Considere que no curso da execução de um contrato administrativo para construção de um viaduto, regido pela Lei Federal nº 14.133/2021, a Administração contratante tenha identificado a necessidade de alterar o método construtivo em relação àquele previsto no projeto básico disponibilizado juntamente com o edital da licitação. Ocorre que a alteração da metodologia ensejará custos adicionais, não previstos no momento da formulação das propostas e não cobertos pelo contrato assinado. Diante de tal situação, a Administração
- A)poderá alterar unilateralmente o contrato, desde que os custos decorrentes da alteração da metodologia não ultrapassem 50% do valor original do contrato, devidamente atualizado, ou mediante acordo com o contratado.
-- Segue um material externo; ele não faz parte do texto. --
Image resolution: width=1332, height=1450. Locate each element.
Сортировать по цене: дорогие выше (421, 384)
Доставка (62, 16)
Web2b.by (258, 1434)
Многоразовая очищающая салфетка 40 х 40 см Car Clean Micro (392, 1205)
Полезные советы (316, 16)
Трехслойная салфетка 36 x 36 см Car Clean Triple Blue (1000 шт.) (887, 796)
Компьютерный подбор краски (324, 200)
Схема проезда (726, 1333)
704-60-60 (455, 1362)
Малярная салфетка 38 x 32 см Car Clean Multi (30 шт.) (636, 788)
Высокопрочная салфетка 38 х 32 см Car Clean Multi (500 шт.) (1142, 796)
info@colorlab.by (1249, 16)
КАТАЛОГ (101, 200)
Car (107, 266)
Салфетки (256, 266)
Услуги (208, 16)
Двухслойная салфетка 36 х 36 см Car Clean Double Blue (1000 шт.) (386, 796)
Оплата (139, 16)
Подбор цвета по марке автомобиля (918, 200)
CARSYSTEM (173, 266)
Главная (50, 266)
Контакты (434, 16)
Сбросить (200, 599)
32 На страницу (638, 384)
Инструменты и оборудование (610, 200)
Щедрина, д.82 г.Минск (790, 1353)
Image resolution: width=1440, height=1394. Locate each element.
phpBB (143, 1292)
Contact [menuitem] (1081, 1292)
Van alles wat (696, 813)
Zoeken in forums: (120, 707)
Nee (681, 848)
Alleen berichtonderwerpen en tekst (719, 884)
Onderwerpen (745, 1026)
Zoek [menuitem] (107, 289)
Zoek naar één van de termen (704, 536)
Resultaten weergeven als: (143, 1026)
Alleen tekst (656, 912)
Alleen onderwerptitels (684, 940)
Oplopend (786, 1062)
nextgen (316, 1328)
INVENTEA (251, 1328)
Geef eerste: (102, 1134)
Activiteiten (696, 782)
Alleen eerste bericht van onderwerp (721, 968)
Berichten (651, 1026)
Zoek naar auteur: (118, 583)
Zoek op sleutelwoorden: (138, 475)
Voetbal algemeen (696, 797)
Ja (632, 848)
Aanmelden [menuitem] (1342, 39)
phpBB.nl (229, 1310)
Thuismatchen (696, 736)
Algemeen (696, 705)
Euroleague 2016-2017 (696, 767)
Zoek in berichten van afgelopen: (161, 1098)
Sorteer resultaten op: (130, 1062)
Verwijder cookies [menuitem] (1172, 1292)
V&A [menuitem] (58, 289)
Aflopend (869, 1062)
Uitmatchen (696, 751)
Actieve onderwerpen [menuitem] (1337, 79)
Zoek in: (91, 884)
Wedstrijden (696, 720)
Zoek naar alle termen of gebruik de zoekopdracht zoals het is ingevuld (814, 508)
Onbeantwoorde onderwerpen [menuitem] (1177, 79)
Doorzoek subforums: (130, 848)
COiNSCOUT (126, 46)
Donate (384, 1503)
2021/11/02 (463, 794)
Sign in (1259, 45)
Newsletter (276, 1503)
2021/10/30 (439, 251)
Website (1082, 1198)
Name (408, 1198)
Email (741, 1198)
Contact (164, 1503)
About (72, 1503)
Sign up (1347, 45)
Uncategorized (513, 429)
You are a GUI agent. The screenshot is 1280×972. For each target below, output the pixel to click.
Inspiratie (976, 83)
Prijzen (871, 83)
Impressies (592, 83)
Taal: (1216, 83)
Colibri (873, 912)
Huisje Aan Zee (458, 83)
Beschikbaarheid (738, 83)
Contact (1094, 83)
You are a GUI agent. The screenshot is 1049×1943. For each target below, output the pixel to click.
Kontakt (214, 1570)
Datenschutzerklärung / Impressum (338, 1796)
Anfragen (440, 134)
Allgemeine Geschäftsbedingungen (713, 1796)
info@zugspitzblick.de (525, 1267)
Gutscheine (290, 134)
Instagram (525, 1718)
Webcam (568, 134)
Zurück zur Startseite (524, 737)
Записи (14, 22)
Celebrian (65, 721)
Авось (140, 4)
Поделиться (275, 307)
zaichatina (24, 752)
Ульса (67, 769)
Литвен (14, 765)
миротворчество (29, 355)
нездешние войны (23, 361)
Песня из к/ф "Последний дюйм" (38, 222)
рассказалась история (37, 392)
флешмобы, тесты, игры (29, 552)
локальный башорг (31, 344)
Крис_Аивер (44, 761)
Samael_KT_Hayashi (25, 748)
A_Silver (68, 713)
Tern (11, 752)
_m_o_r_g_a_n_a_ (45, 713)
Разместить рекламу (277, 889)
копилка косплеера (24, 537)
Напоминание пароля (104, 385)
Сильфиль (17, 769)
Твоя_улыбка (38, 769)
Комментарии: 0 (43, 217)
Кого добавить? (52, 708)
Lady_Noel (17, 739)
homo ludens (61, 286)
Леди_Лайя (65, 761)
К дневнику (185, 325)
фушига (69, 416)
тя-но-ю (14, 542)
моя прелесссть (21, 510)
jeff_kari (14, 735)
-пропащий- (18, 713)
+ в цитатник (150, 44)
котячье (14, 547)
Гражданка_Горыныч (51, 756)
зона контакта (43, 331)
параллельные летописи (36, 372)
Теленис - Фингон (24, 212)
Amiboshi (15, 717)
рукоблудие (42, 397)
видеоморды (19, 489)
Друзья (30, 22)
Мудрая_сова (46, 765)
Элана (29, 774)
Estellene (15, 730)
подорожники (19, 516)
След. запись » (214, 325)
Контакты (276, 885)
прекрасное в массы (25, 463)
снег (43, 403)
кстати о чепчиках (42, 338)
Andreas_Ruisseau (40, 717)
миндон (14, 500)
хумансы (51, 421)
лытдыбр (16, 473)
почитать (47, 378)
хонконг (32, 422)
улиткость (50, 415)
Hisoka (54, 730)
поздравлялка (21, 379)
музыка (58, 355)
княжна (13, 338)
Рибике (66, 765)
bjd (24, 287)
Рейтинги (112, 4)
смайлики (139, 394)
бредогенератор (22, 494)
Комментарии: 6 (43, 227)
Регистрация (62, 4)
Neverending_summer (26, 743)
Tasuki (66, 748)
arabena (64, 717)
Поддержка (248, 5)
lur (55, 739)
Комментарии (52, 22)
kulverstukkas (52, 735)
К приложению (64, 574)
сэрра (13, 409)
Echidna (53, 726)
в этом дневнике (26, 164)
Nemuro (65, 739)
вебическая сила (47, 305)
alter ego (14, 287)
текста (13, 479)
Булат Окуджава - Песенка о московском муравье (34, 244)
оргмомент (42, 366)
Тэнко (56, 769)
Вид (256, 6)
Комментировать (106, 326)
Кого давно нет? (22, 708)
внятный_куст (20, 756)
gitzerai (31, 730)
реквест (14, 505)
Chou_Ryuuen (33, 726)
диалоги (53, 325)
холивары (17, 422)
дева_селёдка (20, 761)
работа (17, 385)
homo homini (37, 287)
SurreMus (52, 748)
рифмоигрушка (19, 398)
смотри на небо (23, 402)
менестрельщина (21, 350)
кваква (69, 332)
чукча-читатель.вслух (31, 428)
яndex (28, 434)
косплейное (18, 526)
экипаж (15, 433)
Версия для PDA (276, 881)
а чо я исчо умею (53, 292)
Errada: a alteração unilateral não depende de limite percentual como regra geral para mudar método construtivo, e a cláusula de reequilíbrio não pode ser dispensada se houver aumento de custos.
- B)poderá alterar o contrato para adequação da metodologia de execução, prescindindo da concordância do contratado, porém vedada qualquer medida que importe majoração do valor originalmente contratado a título de reequilíbrio econômico financeiro.
Errada: a Administração pode alterar o contrato unilateralmente, mas não está vedada a recomposição do equilíbrio econômico-financeiro quando a alteração gerar maior ônus ao contratado.
- C)deverá rescindir o contrato e promover a subsequente adequação do projeto básico e objeto, realizando nova licitação. Já que se afigura vedada a alteração da forma de execução de contrato já licitado e assinado.
Errada: não é obrigatório rescindir e licitar de novo, porque a lei admite alteração contratual para adequação técnica, preservando o equilíbrio do ajuste.
- D)possui a prerrogativa de alterar unilateralmente o contrato, promovendo o reequilíbrio da equação econômico-financeira e, caso Identificada falha de projeto, tem o dever de proceder à apuração de responsabilidades e adotar medidas para o ressarcimento dos custos suportados.
Certa: a Administração pode alterar unilateralmente, deve recompor o equilíbrio econômico-financeiro e, havendo falha de projeto, apurar responsabilidades e buscar ressarcimento.
- E)somente poderá alterar o objeto do contrato firmado para adequação do projeto e da metodologia de execução se contar com a concordância do contratado, mediante aditamento contratual com a necessária recomposição dos custos unitários.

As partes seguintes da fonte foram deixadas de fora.